You might as well try convincing the US to go Metric
For all that you are correct, i think the inertia built up over a hundred years is too great for any change. Maybe if light field imaging takes off and we all have no choice but to completely relearn how photos come about, but without some sort of disruptive step change like this i can't see us throwing out the existing terminology.
p.6 #16 · “Full Frame Equivalence” and Why It Doesn’t Matter
thrice wrote:
I think we (as a community of photographers) should hoard our secrets and let the naive look upon us with awe. (just kidding of course... kinda)
Much as you are joking, in a sense thats what we do when we invent new terminolgy. The same happens in all trades of course - much "specialist knowledge" associated with a trade is just knowing and understanding the specific terminology that folk in the trade use. Sometimes this language is of course specific to a trade, but often it seems to me it is used to obfuscate obvious concepts and things that are already perfectly well described in common language in order to both hide how "non-specialist" the trade really is, and to create a hurdle to the ordinary person doing it without expensive training.
p.6 #18 · “Full Frame Equivalence” and Why It Doesn’t Matter
Jabberwockt wrote:
Technical semantics aside, the "look" is just different between formats. I use to know a pair of identical twins, they look identical by any measure, but for some reason, after knowing them for some time, I instantly was able to recognize who was who. I don't know what it is about formats, but the same sort of logic applies, there are some small differences in larger formats that go beyond angles and DOF that aren't replicated in the smaller formats and the "look" isn't there. Not to say that it is bad, but just different.
p.6 #19 · “Full Frame Equivalence” and Why It Doesn’t Matter
theSuede wrote:
I mean, most people don't even know the difference between exposure and "amount of light" - or why the difference is very important.
That situation isn't helped very much when poeple wanting to learn can read in Jordan's article today:
"What IS true is that the 75mm f/1.8 is not capable of the same ultra shallow depth of field as, say, something like the Canon 135mm f/2L on full frame. However, this is essentially the ONLY way that it is inferior. It passes the same amount of light, and it exposes as an f/1.8 lens because it IS an f/1.8 lens"
It really hurts for an engineer to see another engineer writing that.

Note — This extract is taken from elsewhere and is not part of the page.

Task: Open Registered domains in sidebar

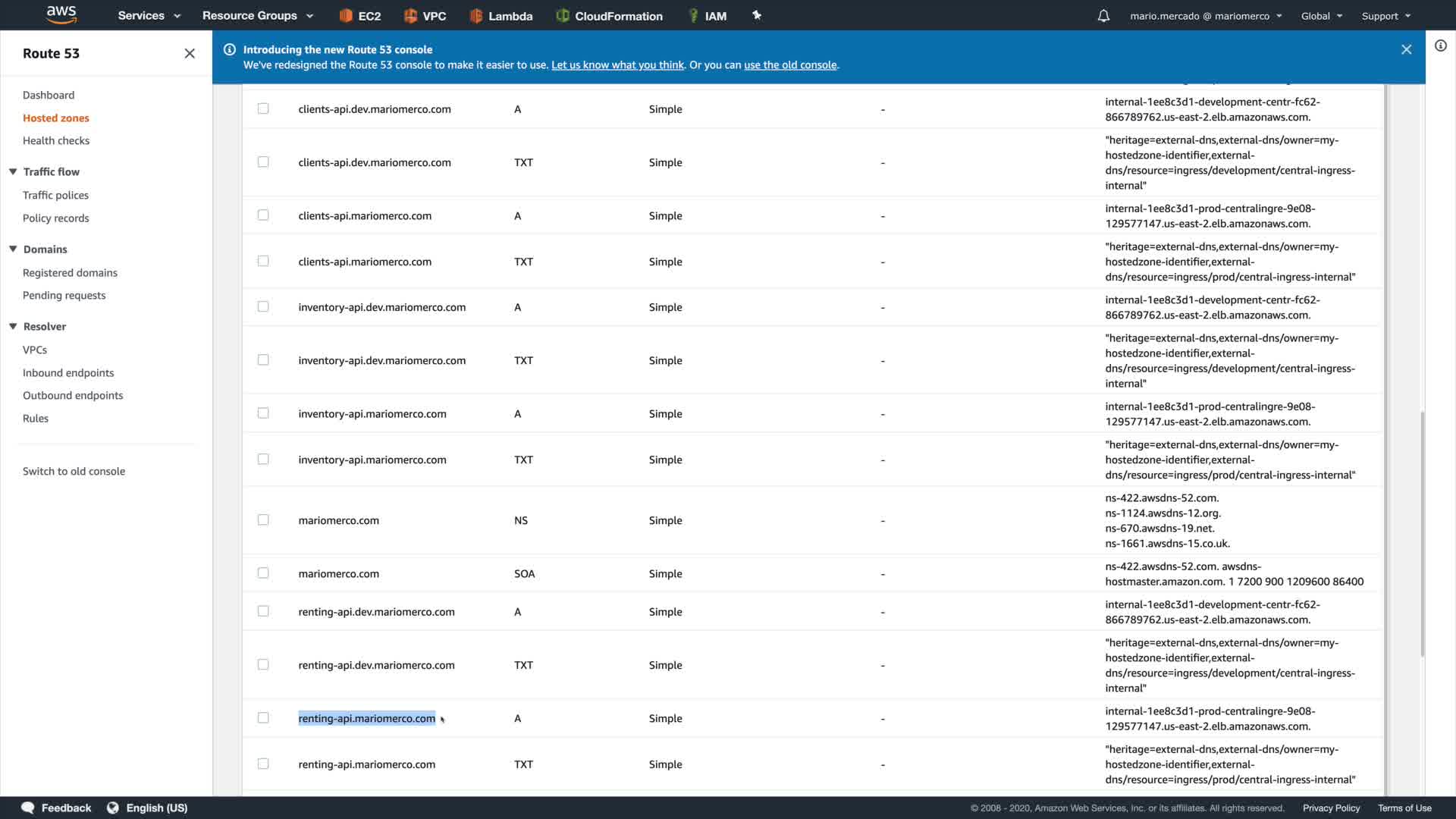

p.6 #20 · “Full Frame Equivalence” and Why It Doesn’t Matter
Come on...you don't think it's MORE confusing to have people think of entrance pupils and the image circle than simply knowing that f/1.8 = f/1.8 regardless of lens, and that exposure is the same? You have to know that 'passes the same amount of light' in this instance is referring to light/area. If not, you're being intentionally obtuse. Plus, even though the image circle is larger and technically more light is gathered by a full frame 85/1.8 vs m4/3 75/1.8, the amount being captured by the image sensor is the same if both lenses are used on the same camera. Start going into the weeds with your suggestion and the audience will be completely lost. I probably should have chosen the Sony 135/1.8, and I might go back and change that to make it consistent, but come one...
Earlier in the article I already explain that a larger format captures more total light for the same exposure. There is no need to go deeper in depth. I'm not writing this as a technical article for publication in a physics journal. I'm writing an article to help newer photographers somewhat understand how their lenses work.